Kimball Forum
Would you like to react to this message? Create an account in a few clicks or log in to continue.

Bridge table and double counting issue

2 posters

Go down

Bridge table and double counting issue Empty Bridge table and double counting issue

Post  tiberghv Mon Oct 14, 2013 8:50 am

Hi everyone,

I am designing a datamart for a university that needs to measure how many students are applying to its courses.

When a student arrives, he can choose one or two courses he wants to apply to.

I am using a bridge table between the Fact table "application" and the dimension "Course" to deal with the many to many relation between application and course :

Dim Student -> Fact Application <- Bridgetable -> Dim Course

My Dimension Course has a "Course ID" and a "Course Type" attribute. "Course ID" is specific to each Course but one "Course Type" can be shared by many courses.
I need to measure the application number by "Course ID", and by "course Type".

To avoid the double counting issue introduced by the bridge table, i could be using a weight factor inside the bridge table, but in my case it would not work :
When a student has applied to two different courses, 1 application must be counted for each course (not 0,5 or other weight factor).
If the two courses the student has applied to are both part of the same "Course Type", then i should count just 1 application for this "Course Type", not 2.
The solution i have found to deal with the situation is to count the "application number" using this formula : count(distinct student_key).

It works, but i am not sure this is the correct way to deal with such a situation. Is it ?

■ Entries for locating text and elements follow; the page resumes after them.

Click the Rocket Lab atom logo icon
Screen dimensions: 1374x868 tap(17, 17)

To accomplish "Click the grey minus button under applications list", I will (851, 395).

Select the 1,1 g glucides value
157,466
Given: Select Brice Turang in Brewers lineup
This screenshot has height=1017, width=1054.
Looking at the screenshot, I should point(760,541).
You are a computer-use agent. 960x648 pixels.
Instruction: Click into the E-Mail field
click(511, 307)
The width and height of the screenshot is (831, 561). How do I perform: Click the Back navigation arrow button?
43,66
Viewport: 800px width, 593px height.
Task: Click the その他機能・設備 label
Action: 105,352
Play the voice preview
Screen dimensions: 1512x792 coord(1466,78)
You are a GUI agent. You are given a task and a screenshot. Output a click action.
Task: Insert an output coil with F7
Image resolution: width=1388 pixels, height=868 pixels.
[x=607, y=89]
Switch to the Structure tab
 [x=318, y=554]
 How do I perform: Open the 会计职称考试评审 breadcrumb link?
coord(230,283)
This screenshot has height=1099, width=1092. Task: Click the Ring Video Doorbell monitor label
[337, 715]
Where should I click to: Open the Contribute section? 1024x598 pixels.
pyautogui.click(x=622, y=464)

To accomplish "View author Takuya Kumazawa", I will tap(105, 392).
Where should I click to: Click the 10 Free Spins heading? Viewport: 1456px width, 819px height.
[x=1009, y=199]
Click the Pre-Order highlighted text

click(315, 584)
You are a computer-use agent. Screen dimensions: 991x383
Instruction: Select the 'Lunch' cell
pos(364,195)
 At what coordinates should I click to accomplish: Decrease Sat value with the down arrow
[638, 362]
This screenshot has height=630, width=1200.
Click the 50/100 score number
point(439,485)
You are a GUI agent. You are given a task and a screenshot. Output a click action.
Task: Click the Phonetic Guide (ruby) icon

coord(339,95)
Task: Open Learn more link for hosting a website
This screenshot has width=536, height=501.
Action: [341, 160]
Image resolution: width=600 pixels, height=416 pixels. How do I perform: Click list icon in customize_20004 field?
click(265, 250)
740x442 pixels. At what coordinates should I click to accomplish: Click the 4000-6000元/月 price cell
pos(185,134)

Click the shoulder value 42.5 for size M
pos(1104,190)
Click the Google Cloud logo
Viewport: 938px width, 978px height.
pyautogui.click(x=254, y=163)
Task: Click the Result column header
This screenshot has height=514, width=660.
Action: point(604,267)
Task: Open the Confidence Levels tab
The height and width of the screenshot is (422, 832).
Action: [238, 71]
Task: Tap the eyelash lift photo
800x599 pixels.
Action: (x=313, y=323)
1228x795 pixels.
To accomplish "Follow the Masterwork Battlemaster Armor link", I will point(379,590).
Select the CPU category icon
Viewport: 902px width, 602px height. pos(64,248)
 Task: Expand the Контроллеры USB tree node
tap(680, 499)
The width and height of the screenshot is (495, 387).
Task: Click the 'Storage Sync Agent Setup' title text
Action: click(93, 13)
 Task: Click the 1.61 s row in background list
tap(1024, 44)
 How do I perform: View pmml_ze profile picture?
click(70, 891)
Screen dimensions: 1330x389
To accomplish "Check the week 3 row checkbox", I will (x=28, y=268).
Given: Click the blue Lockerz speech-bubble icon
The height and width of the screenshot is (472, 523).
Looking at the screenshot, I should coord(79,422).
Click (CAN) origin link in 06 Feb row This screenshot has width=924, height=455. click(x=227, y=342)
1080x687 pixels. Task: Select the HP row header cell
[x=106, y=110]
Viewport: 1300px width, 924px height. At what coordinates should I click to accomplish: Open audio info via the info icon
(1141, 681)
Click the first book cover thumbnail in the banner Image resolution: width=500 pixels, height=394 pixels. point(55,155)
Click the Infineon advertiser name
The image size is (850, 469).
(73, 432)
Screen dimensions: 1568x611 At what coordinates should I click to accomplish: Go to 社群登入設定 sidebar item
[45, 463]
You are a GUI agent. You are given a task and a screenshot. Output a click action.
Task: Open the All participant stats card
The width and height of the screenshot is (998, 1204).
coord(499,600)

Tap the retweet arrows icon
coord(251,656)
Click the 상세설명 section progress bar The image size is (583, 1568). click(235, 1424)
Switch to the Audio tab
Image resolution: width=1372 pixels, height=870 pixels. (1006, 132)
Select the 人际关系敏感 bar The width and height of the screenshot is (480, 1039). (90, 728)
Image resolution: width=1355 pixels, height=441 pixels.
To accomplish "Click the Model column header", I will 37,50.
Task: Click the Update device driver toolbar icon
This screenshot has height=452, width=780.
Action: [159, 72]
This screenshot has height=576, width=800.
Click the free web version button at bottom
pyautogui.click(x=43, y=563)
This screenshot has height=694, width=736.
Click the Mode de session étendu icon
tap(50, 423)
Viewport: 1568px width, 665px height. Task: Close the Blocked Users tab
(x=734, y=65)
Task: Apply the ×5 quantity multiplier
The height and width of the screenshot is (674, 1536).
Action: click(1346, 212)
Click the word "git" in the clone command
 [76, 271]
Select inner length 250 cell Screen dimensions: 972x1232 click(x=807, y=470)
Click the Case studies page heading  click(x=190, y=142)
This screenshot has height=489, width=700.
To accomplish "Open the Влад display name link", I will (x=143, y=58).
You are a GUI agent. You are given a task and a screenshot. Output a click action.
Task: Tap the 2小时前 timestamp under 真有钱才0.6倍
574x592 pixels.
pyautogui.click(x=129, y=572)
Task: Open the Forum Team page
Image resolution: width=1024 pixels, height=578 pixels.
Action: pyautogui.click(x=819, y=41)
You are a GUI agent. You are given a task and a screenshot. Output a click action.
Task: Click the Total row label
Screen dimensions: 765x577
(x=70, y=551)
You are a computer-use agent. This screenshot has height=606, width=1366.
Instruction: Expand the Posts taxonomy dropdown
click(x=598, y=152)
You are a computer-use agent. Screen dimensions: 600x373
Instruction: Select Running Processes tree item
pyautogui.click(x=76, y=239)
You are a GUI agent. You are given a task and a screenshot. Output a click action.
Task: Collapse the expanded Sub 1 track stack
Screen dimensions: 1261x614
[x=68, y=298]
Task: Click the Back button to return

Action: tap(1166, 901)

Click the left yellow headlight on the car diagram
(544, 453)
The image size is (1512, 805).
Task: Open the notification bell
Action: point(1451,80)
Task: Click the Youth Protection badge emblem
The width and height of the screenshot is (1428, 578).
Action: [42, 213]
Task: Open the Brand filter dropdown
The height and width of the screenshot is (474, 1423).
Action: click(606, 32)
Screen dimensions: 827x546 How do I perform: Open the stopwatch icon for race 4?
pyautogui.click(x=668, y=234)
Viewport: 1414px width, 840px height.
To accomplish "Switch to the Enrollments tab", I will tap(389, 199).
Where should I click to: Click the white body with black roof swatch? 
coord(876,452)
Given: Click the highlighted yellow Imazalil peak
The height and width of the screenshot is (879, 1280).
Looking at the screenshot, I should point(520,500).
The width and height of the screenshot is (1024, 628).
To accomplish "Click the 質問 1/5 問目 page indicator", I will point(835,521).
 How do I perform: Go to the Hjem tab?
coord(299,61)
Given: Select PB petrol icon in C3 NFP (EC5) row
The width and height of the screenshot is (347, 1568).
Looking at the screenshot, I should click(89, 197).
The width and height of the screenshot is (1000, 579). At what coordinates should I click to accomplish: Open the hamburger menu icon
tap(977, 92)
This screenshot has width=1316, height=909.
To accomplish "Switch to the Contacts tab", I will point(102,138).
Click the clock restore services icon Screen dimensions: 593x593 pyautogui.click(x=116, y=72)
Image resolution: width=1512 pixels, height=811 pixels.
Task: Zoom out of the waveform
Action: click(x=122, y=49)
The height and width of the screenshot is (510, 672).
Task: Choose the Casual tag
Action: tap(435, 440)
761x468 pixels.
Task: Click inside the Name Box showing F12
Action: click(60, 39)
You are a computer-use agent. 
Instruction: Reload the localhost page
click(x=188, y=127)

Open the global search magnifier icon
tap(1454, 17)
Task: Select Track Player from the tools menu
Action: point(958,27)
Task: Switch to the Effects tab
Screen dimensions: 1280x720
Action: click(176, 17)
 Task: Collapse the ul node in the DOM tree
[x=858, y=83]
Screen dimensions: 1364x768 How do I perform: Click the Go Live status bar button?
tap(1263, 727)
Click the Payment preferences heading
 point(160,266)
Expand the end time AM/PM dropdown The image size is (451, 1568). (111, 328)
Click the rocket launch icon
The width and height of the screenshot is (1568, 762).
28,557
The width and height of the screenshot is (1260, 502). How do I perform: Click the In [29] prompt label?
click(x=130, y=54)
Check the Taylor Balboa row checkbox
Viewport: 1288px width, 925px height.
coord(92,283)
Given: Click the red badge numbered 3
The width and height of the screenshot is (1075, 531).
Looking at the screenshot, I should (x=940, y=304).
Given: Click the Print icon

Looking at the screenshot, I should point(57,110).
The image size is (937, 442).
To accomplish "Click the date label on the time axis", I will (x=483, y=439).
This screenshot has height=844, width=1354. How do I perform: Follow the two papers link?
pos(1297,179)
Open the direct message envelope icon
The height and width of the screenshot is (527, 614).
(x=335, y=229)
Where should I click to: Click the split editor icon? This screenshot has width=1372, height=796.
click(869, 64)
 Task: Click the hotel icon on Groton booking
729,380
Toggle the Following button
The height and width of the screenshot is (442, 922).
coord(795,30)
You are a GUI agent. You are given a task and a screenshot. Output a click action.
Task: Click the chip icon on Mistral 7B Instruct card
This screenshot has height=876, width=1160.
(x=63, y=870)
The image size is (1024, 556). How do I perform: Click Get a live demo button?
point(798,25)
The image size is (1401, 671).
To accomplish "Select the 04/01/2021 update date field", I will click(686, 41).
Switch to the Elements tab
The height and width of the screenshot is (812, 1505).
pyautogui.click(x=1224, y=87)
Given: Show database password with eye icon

- Supplementary questions :
I also have a second Fact table that is an agregated version of the first table : it is not linked to the student dimension, and it stores agregated number of applications by program. I cannot use the count(distinct student_key) anymore and i am facing the double count issue. What are the solutions to use in that case ?

Thank you for your help.

tiberghv

Posts : 6
Join date : 2013-10-14

Back to top Go down

Bridge table and double counting issue Empty Re: Bridge table and double counting issue

Post  ngalemmo Mon Oct 14, 2013 12:51 pm

Why the bridge? It is unnecessary. The fact table doesn't need to have one row per application... it should be one row per course applied.
ngalemmo
ngalemmo

Posts : 3000
Join date : 2009-05-15
Location : Los Angeles

http://aginity.com

Back to top Go down

Bridge table and double counting issue Empty Re: Bridge table and double counting issue

Post  tiberghv Mon Oct 14, 2013 3:42 pm

Well, i was hesitating with the solution you propose. If i choose this solution, should i also add the "course choice number" (first choice or second choice) inside the fact table (i was previously saving this information inside the bridge table) ?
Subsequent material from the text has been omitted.